Passage ::
begin

Decision Graphs

Jon Oliver devised decision graphs (classification graphs) [Oli92, OW92] to remove the difficulty that decision trees (classification trees) have with modelling "disjunctive" functions, for example,

independent variables x1, x2, x3, x4,
dependent variable y,
function to be learned
y = (x1 ∧ x2) ∨ (x3 ∧ x4)

A decision tree can certainly describe such a function,

  x1  
(x1=T)
  x2  
T  
  x3  
  x4  
T   F
  F
  (x1=F)
  x3  
  x4  
T   F
  F

but it requires two copies of the subtree for (here) x3 and x4.

If the learning problem is made slightly harder, for example,

independent variables xi, i=1..9,
dependent variable y,
function to be learned
y = (x1∧x2∧x3) ∨ (x4∧x5∧x6) ∨ (x7∧x8∧x9)

the decision tree-tree to describe it becomes much larger [exercise]. Such trees can be learned, but it generally requires a great deal of data compared to the intuitive complexity of the function to be learned.

The solution is to "factor out" any common subtrees and replace the tree by an equivalent directed acyclic graph (DAG). Such a DAG may be much smaller than the corresponding tree, have a smaller message-length, and therefore can be justified by much less data (evidence). Decision-trees and decision-graphs describe exactly the same set of function but decision-graphs model disjunctive functions more efficiently. (There is a small penalty for describing a DAG that is in fact a tree.)

The tree data structure is extended, to allow DAGs, by adding a new kind of node, a join-node, in addition to a tree's forks (tests) and leaves.

  x1  
  x2  
T   Join1
  Join1
 
Join1:
  x3  
  x4  
T   F
  F

(The examples above use binary variables but decision graphs and trees apply to arbitrary discrete and continuous variables in the obvious way.)

end

Source excerpt ::
begin

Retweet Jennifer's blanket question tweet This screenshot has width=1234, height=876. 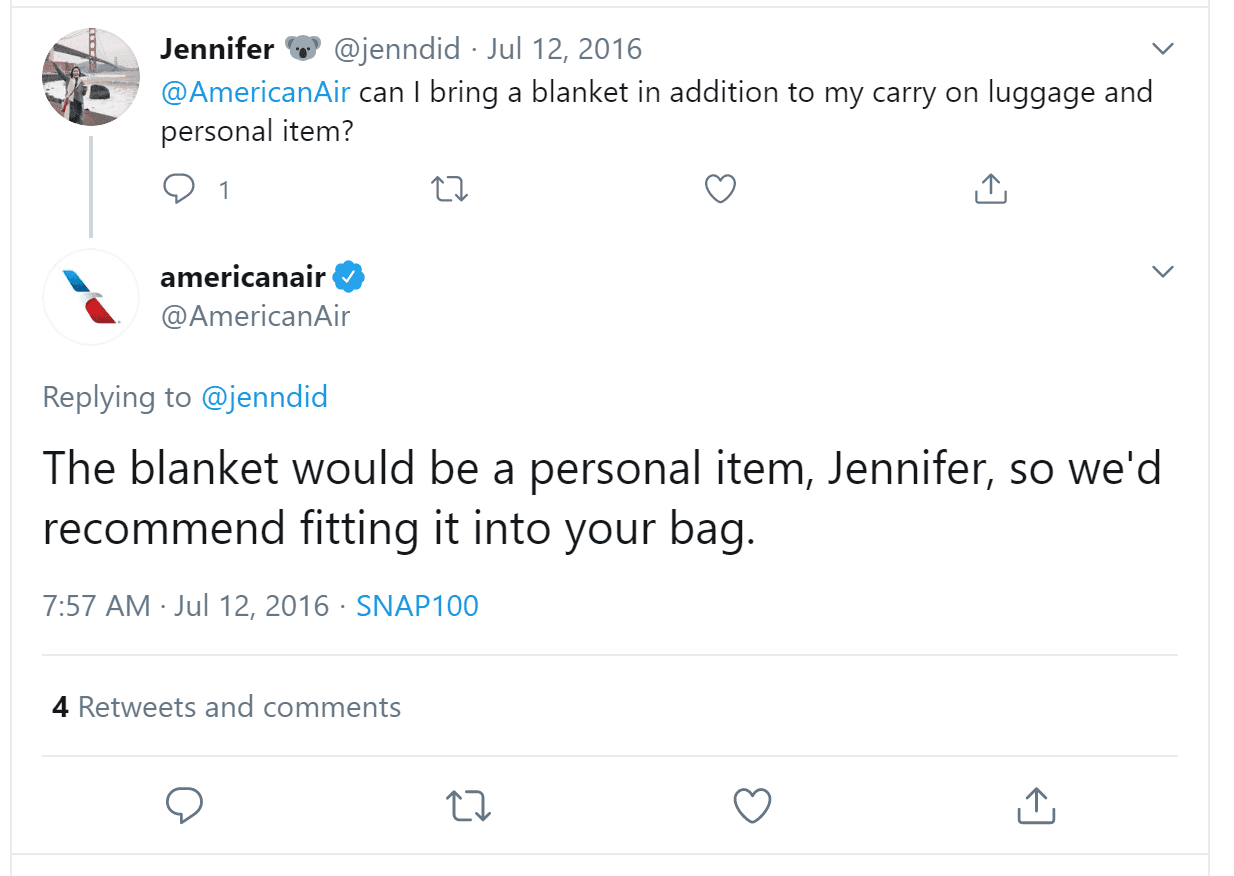pos(448,188)
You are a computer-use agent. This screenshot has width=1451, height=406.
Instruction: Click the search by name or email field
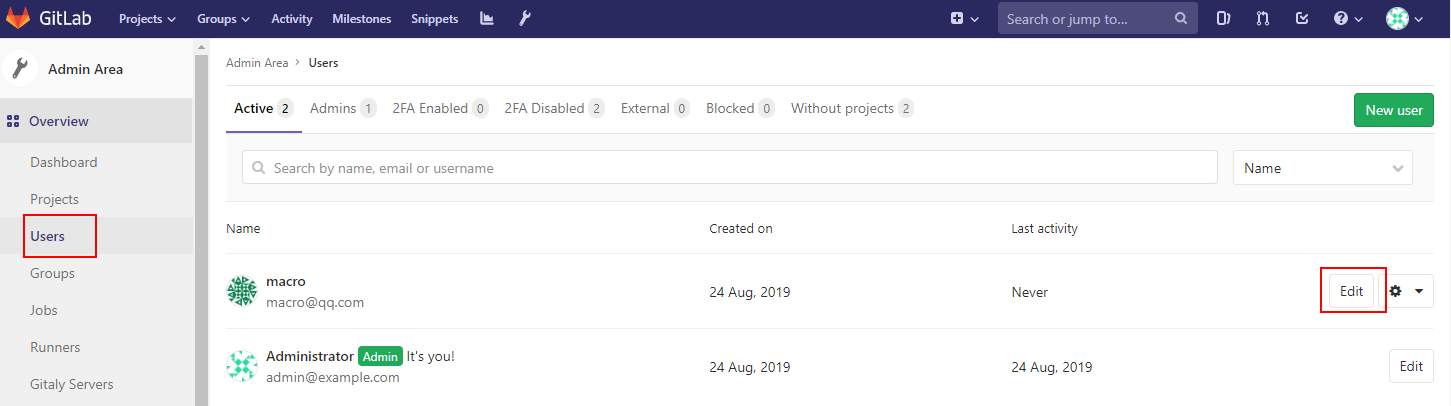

end

Challenges ::
a) Answer these questions from the passage on decision graphs, one per line:
(i) Who devised decision graphs?
(ii) What new kind of node is added to the tree data structure to allow DAGs?
(iii) For the function y = (x1 ∧ x2) ∨ (x3 ∧ x4), what does a decision tree require two copies of?
b) Write the next part of the passage on decision graphs, continuing after its final parenthetical sentence.
The material plays no part in what is asked here.

Written answers ::
a)
(i) Jon Oliver.
(ii) A join-node.
(iii) The subtree for x3 and x4.

b)
Message Length of a Decision Graph

In learning with MML, the two-part message length consists of (i) the message length of the hypothesis (here a decision graph), plus (ii) the message length of the data given the hypothesis. The 2nd part is calculated, as for trees, using the distribution of the leaf into which a datum falls. The calculation of the message length of the decision graph is generalised from that for decision trees:

  1. Perform a prefix traversal of the decision graph, encoding forks and leaves (as for decision trees) and join nodes, but not traversing below any join nodes.
  2. The traversal may have output j≥0 join nodes. Note that, if j>0, at least two, but not necessarily all, of the join nodes output must join with each other[Oli92]. Encode the actual pattern of joining together.
  3. If some join nodes have been joined together in 2, continue traversing and encoding the graph from them, as in 1. Otherwise stop.

In step 1, cf trees, there are now 3 kinds of node. Oliver suggests using some fixed probability for pr(join_node); the tree method is used for a fork or a leaf given that a node is not a join.

In step 2, it is necessary to calculate the number of possible ways, w, in which at least two of the the dangling joins can be linked together, and encode the actual way, log w nits.

Search

The search for an optimal decision graph is harder than that for an optimal decision tree. Wallace and Oliver suggest a greedy search with some amount of lookahead.

References

[OW92] J. Oliver & C. S. Wallace. Inferring Decision Graphs. TR 92/170, Dept. of Computer Science [*], Monash University, Australia 3800.
Also in, Proc. of the 1992 Aust. Joint Conf. on Artificial Intelligence, pp.361-367, 1992.
 
[Oli92] J. Oliver. Decision Graphs - An Extension of Decision Trees. TR 92/173, Dept. of Computer Science [*], Monash University, Australia 3800.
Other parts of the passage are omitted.